Rows on where targets show up

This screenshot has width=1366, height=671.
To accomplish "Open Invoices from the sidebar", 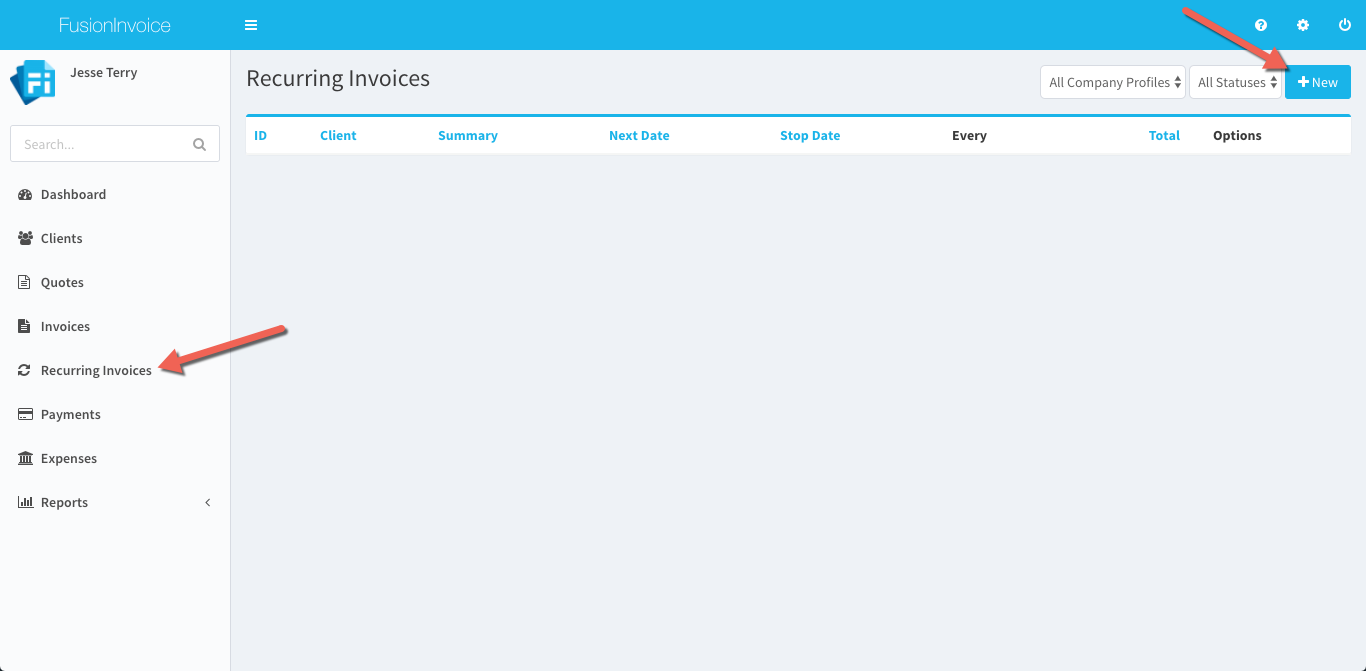I will pyautogui.click(x=65, y=326).
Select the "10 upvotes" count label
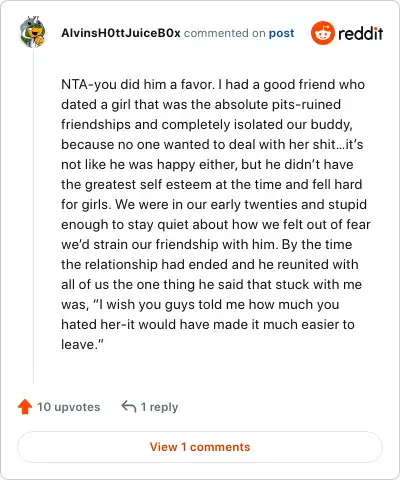Image resolution: width=400 pixels, height=480 pixels. pos(68,407)
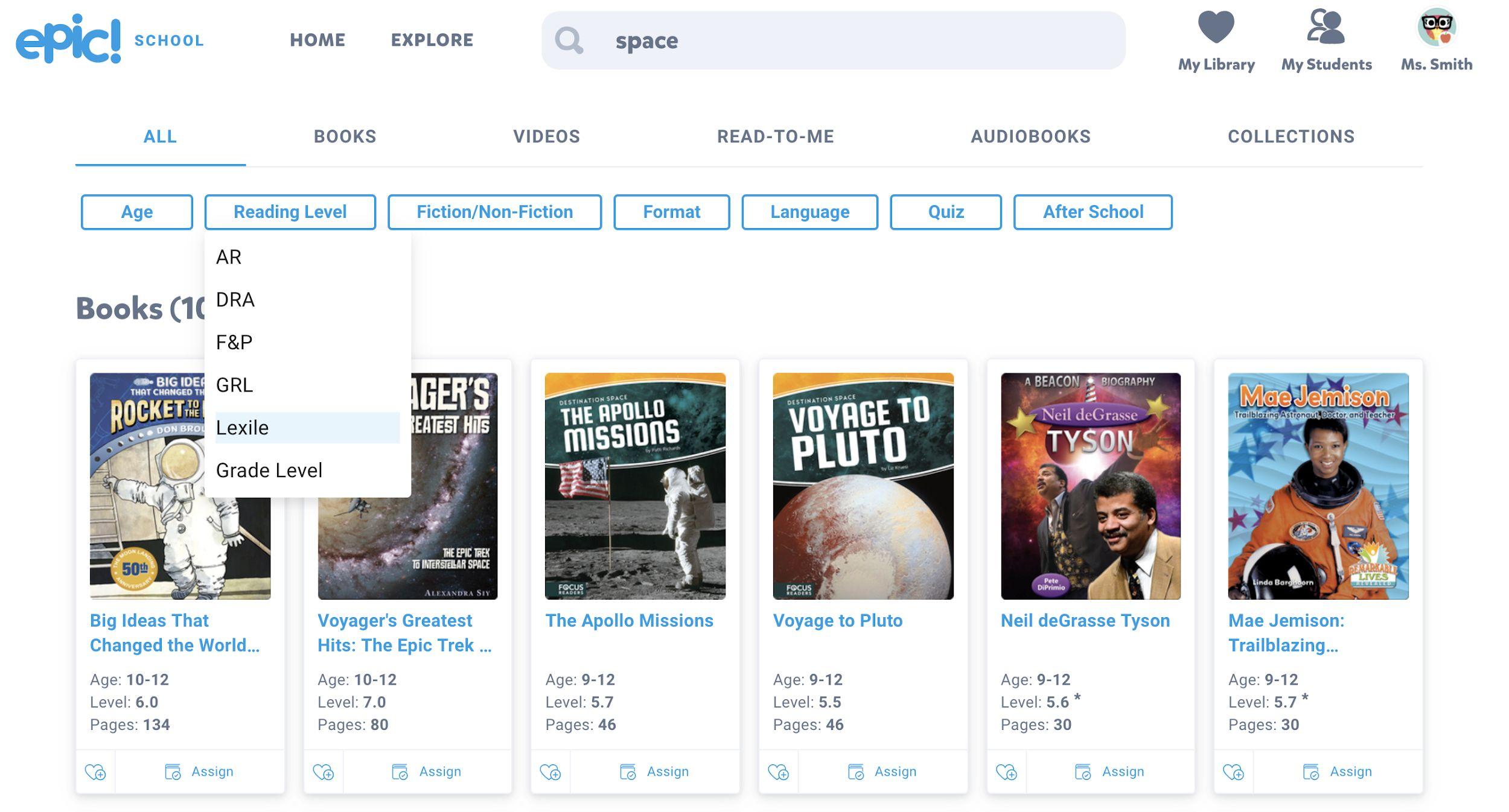This screenshot has width=1509, height=812.
Task: Switch to the VIDEOS tab
Action: [546, 136]
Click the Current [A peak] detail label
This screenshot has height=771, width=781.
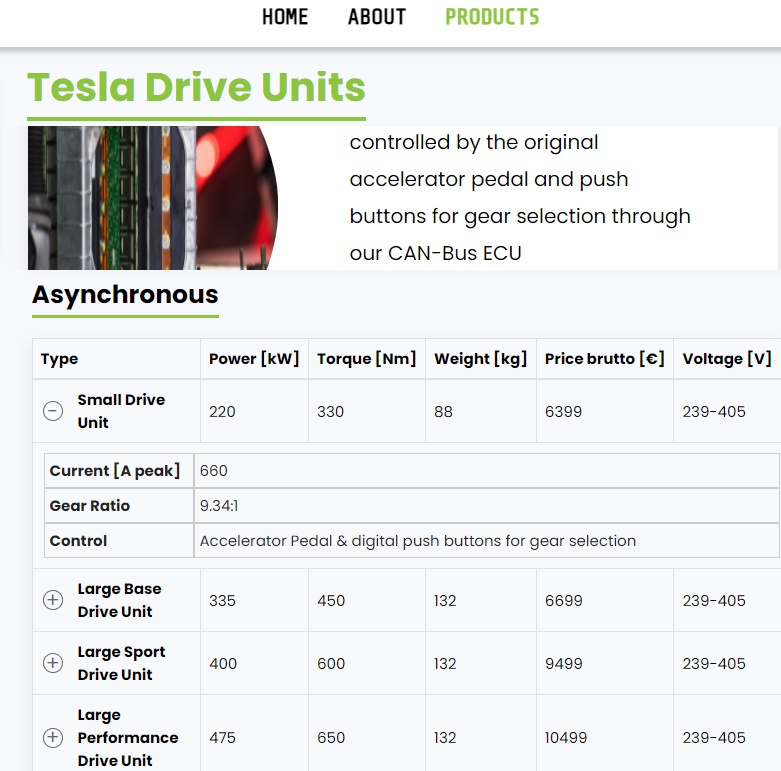pyautogui.click(x=115, y=471)

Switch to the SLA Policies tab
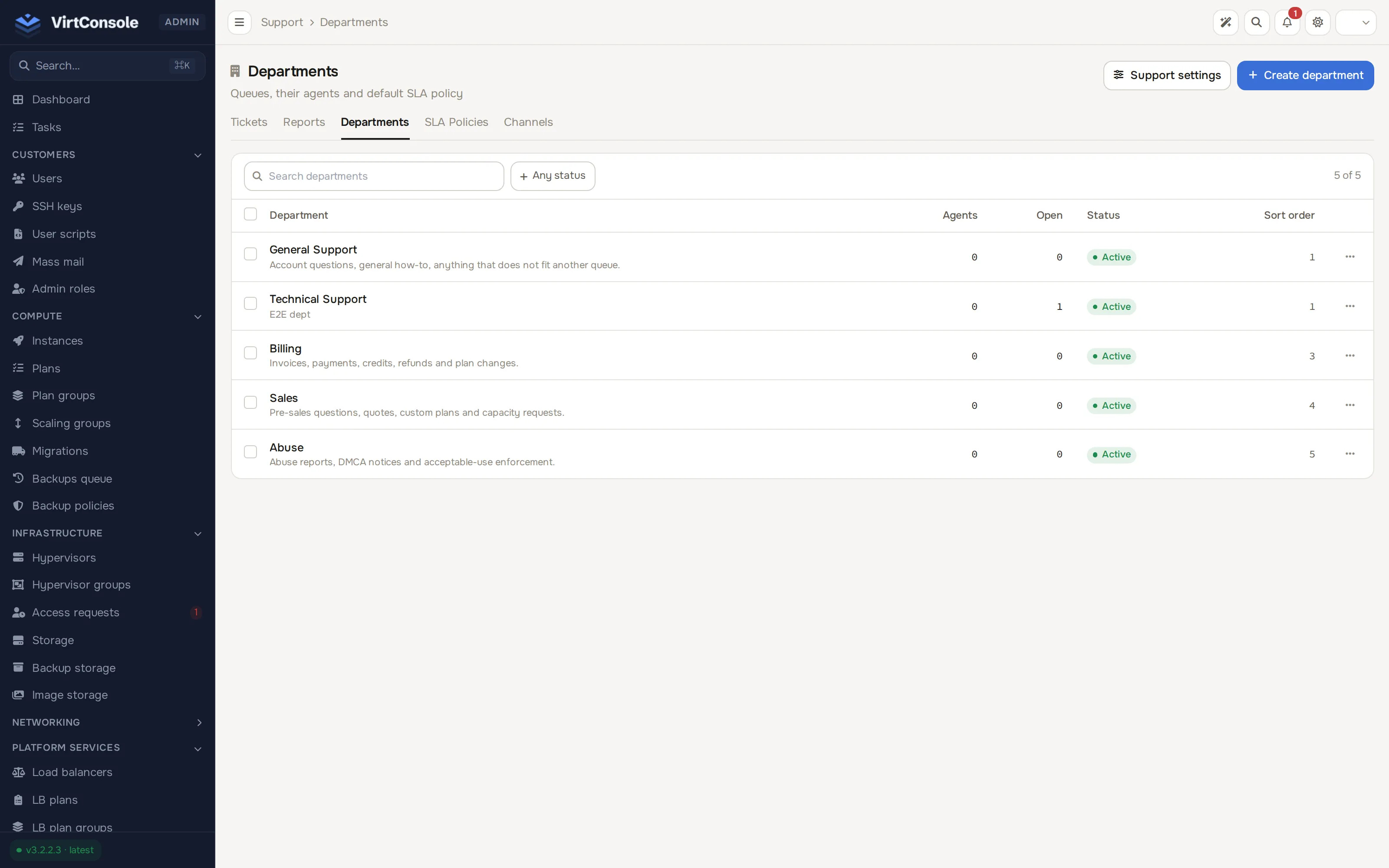(x=456, y=122)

## Task requirements
Transcribe the part of the listing that starts with the line containing "Click the Current [A peak] detail label" and runs through the end of the listing, including both ends. Leave the pictures out of your answer.

## Response
Click the Current [A peak] detail label
This screenshot has height=771, width=781.
pyautogui.click(x=115, y=471)

Switch to the SLA Policies tab
(x=456, y=122)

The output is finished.